→ Work item: With pictures left out, set down exactly the lines that begin at the one containing "This screenshot has height=396, width=400." and end with the last line of the entries below.

→ Data extracts:
[Start of Attachment]

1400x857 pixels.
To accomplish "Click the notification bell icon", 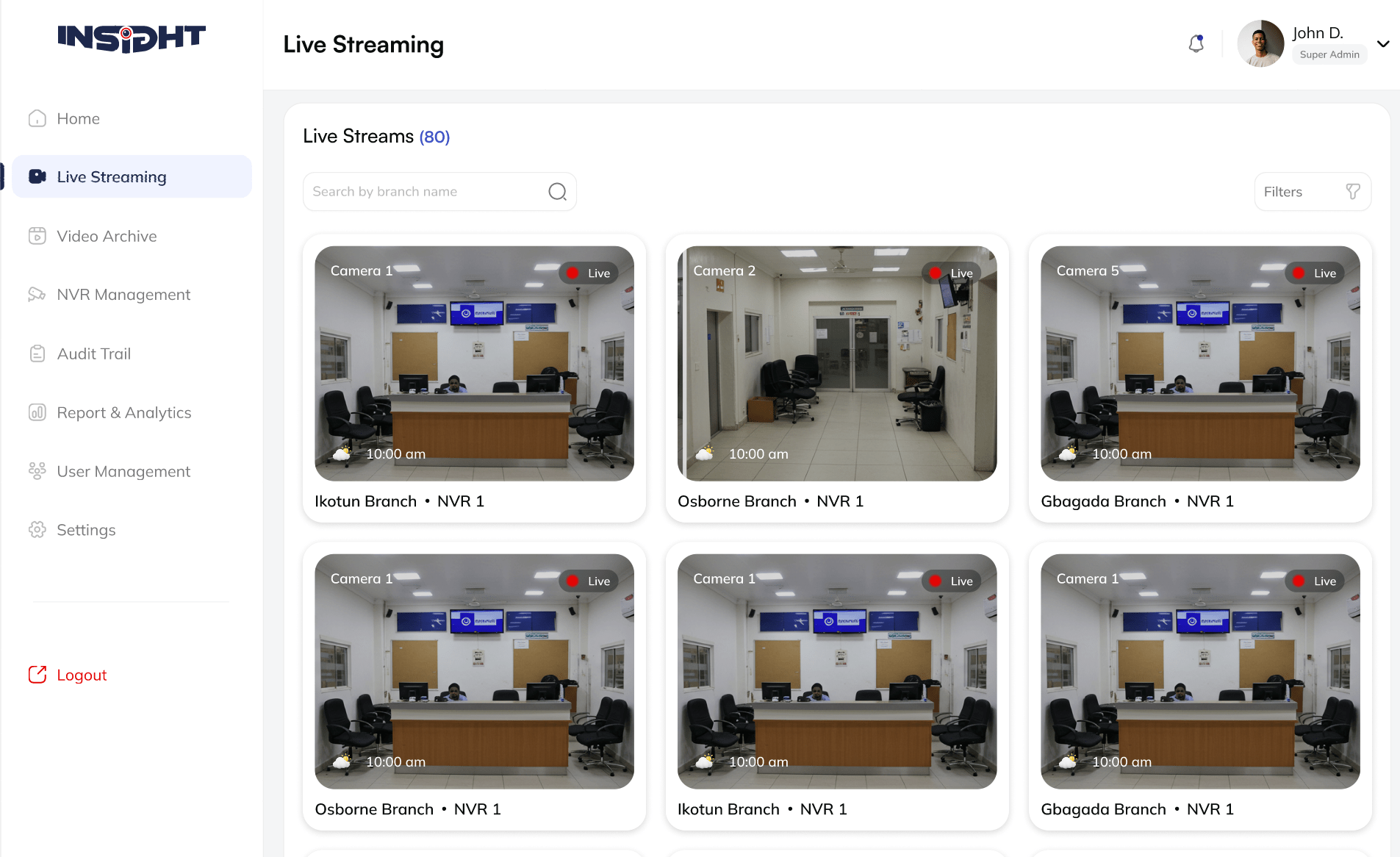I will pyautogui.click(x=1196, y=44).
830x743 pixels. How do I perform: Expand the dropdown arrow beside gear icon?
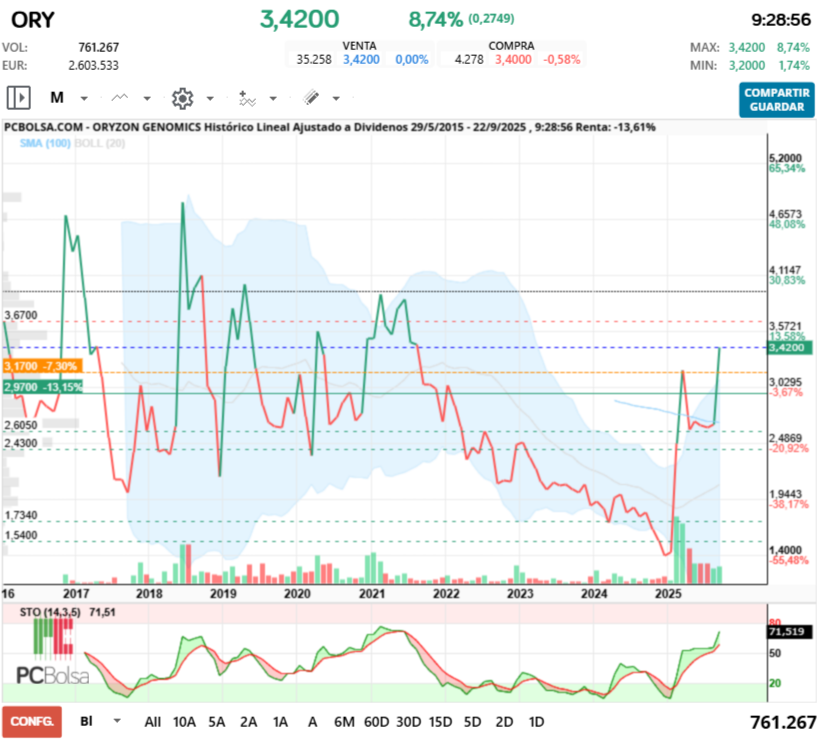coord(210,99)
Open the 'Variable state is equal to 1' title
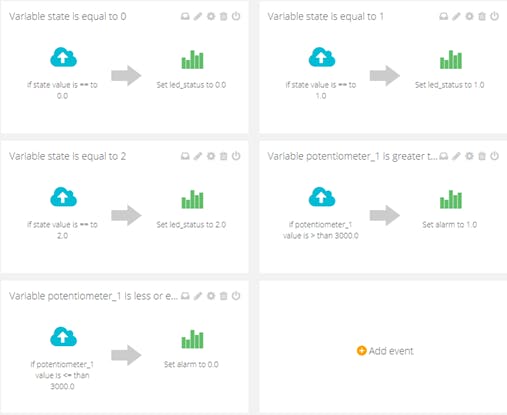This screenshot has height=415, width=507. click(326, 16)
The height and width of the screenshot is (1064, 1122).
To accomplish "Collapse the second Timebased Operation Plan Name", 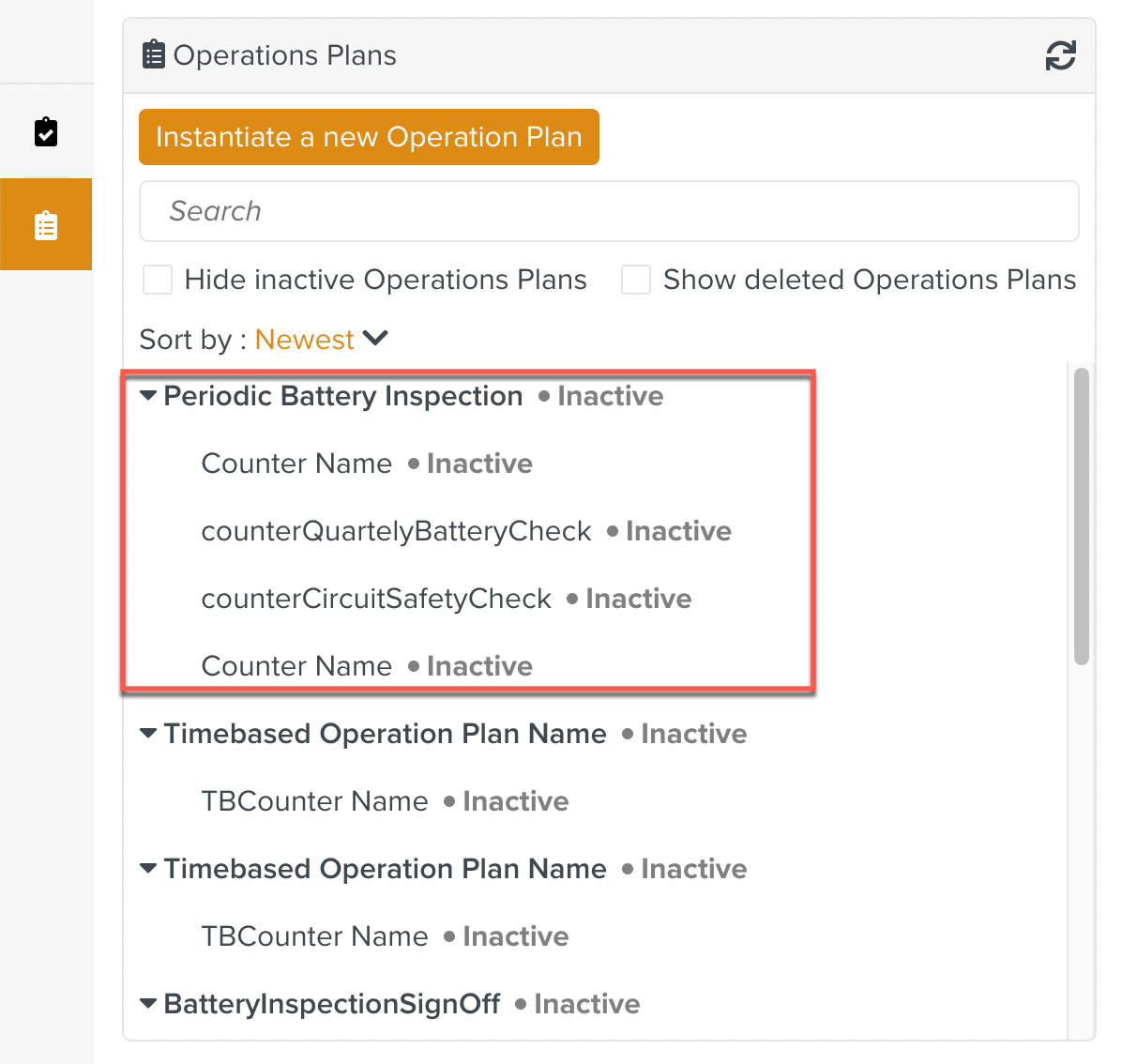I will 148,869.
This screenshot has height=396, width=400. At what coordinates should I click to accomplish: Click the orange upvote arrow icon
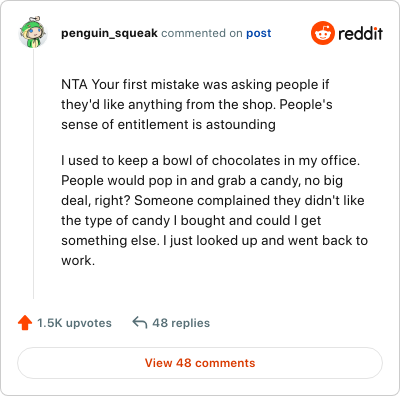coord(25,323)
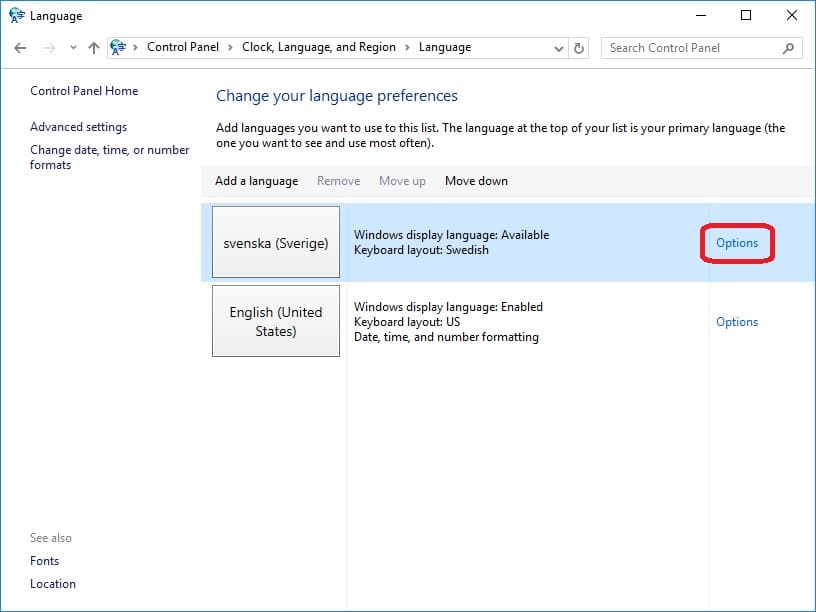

[End of Attachment]

→ Solved exercise:
This screenshot has height=396, width=400. At what coordinates should I click to accomplish: Click the orange upvote arrow icon
coord(25,323)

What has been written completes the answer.